So, like many other people, I have a mouth, and it's pretty handy. Aside from brushing and using it to eat I haven't really given it much thought since I got my braces out about four years ago.
Until a few days ago. There wasn't as much of what I'd call pain in as much as a consistent throb for the better part of the day.
This brought back into focus a really strange bit of my anatomy: stubborn teeth. My baby teeth didn't fall out until much later than they should have - some of them still had roots and needed to be pulled to make way from the permanent ones that were blasting through the gum line.
However, things pretty much stopped there. The so-called "twelve-year molars" - molars which are supposed to appear at the age of twelve - never really came in. One of them is twisted towards the rest of my teeth, but none of that was a problem unless they start to move.
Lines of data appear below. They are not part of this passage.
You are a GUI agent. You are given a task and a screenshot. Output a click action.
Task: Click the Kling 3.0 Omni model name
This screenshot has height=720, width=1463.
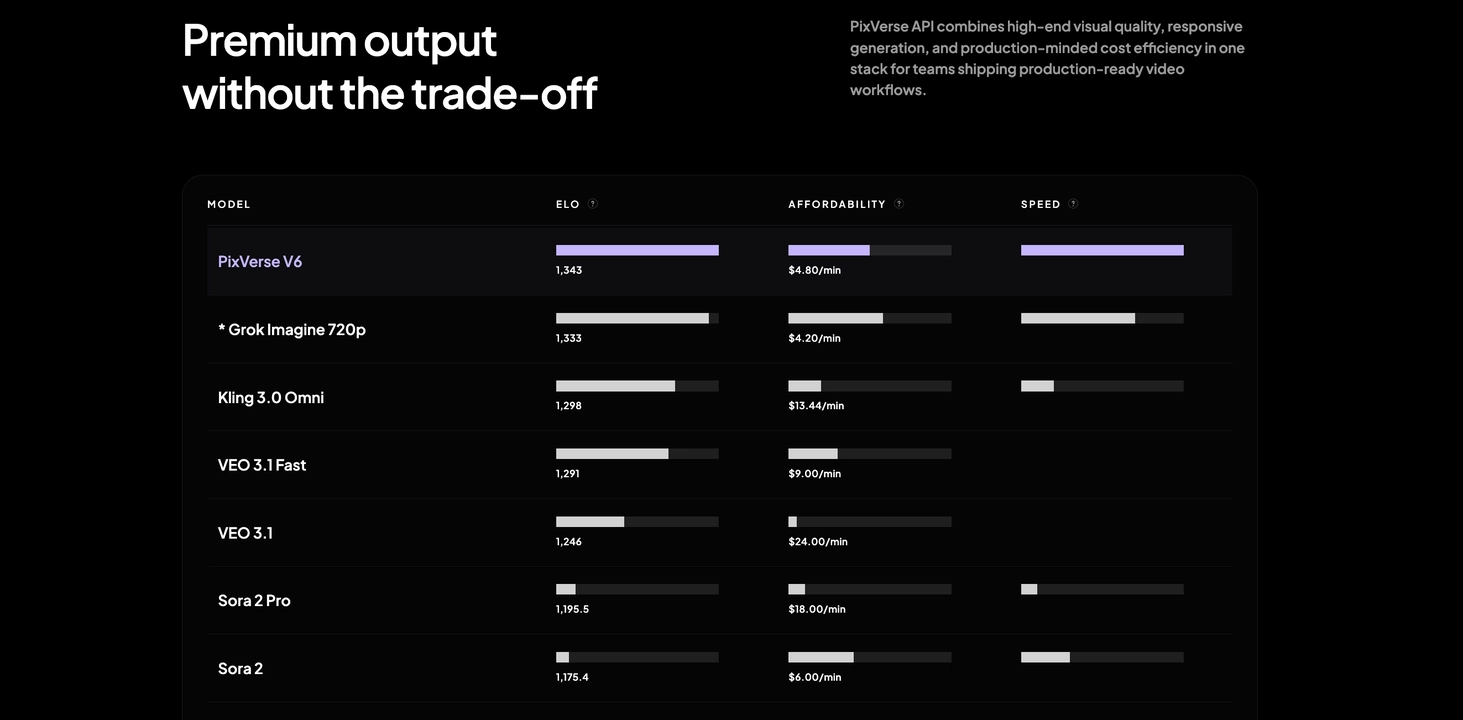point(271,398)
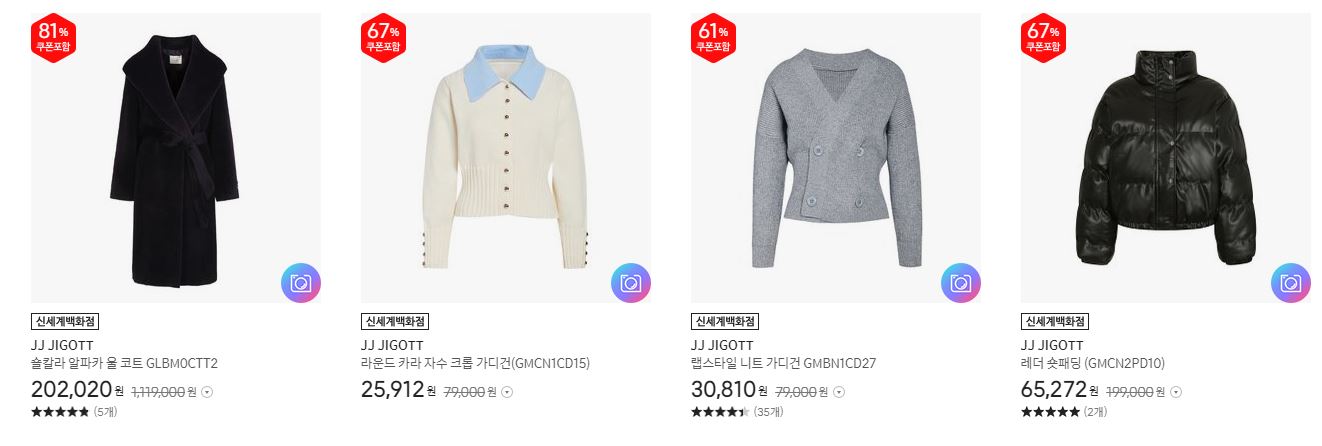Click JJ JIGOTT brand above cream cardigan
The width and height of the screenshot is (1322, 446).
click(x=392, y=346)
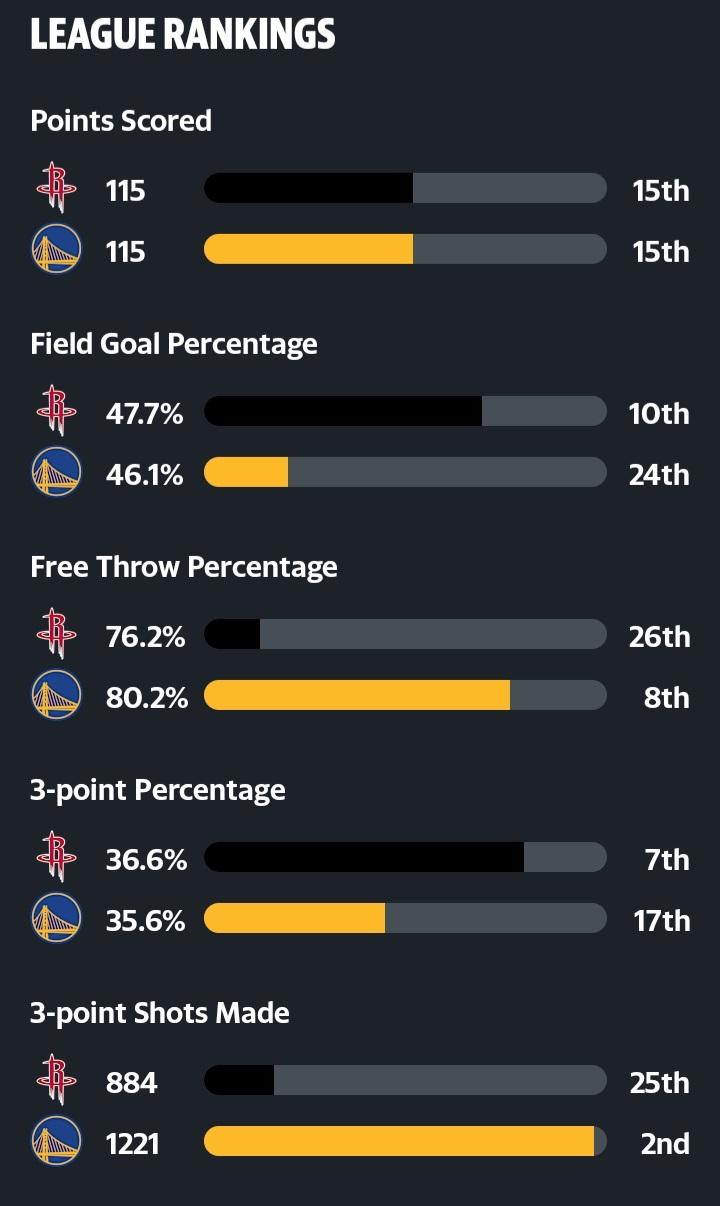This screenshot has height=1206, width=720.
Task: Click Warriors logo beside 46.1% field goal
Action: 56,473
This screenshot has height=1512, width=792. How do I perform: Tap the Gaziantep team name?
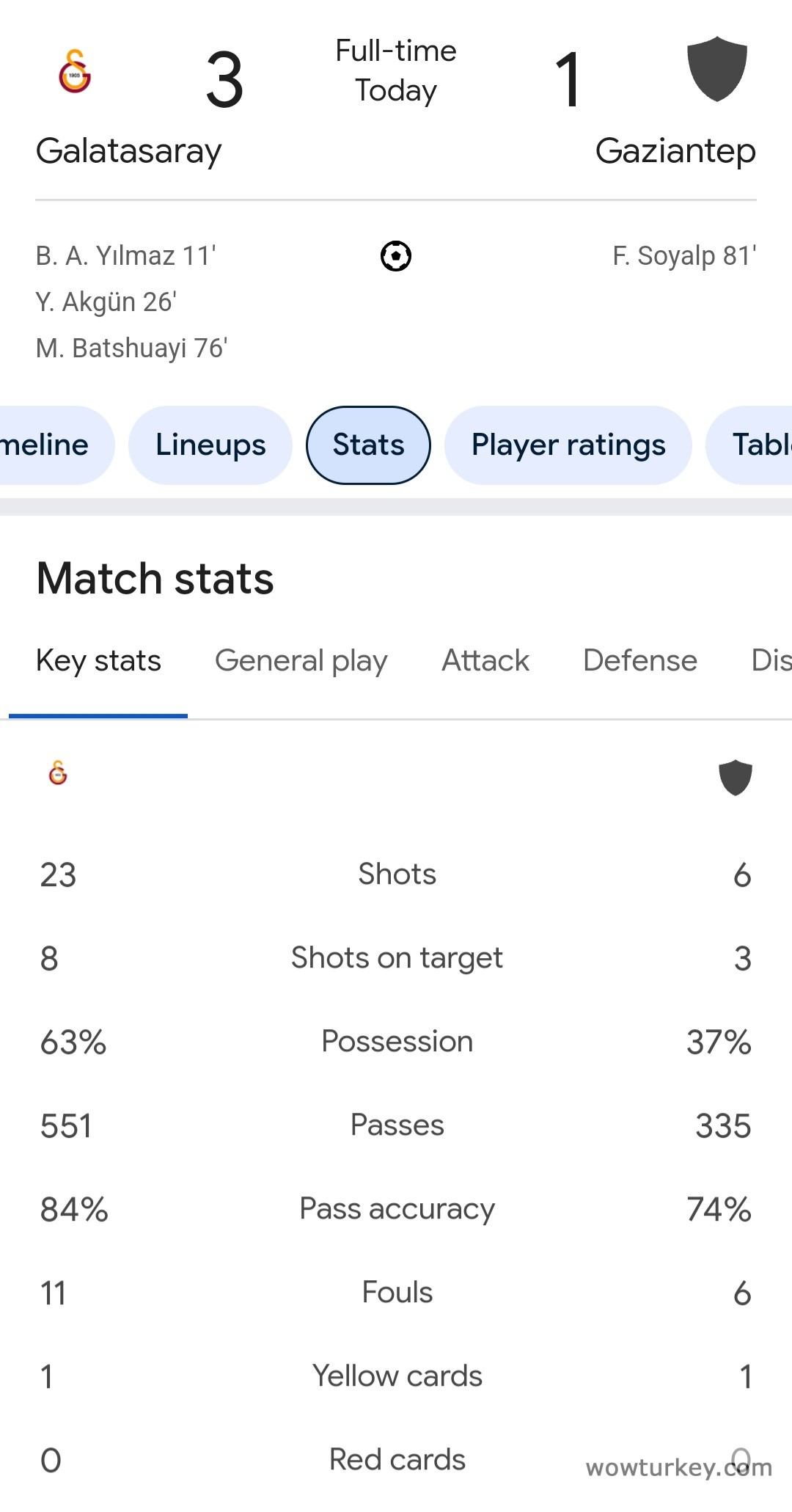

Six years later, they're finally starting to move, which means I'll be having the first surgery of my life on this upcoming Thursday. While I'm under, it's hoped that the oral surgeon will be able to go up in there and extract my wisdom teeth, which, as of my last panoramic X-ray, are still tooth buds. I was only half-joking when I told my dentist that, if left to their own devices, I'd get my wisdom teeth at around the age of forty.
As I mentioned, this is my first surgery, and it will be the first time I'll be knocked out by an anesthesiologist. I'm not scared of the process by any means - practically everyone goes through this rite of passage into adulthood, after all - but I'm kind of curious as to what the stuff will actually do to me. My family medical history when it comes to anesthesia is weird and hilarious.
My grandmother - whose favorite movie is Kill Bill and has a picture of the "brushie brushie brushie" bat framed in her guest bedroom - has undergone a couple of surgeries in her 73 years of life. When my dad was in high school, he witnessed her as she was waking up from anesthesia, singing a semi-lewd variation of "Do Your Ears Hang Low." Her sister was horrified, but that didn't keep her from laughing her head off (or bringing it up at family reunions, much to my grandmother's chagrin).
When it was time for my dad to get put under, they gave him a dose of anesthesia and then told him to count backwards from ten in order to see if he'd been knocked out. He did so without falling asleep. They doubled the dose and again he counted backwards from ten without any trouble. After a third dose, they told him to count back from 100 and he got to about 15 before finally passing out. He woke up about ten hours later.
With these stories on my paternal side, I can only hope I take after the maternal side and react to being under like a normal person.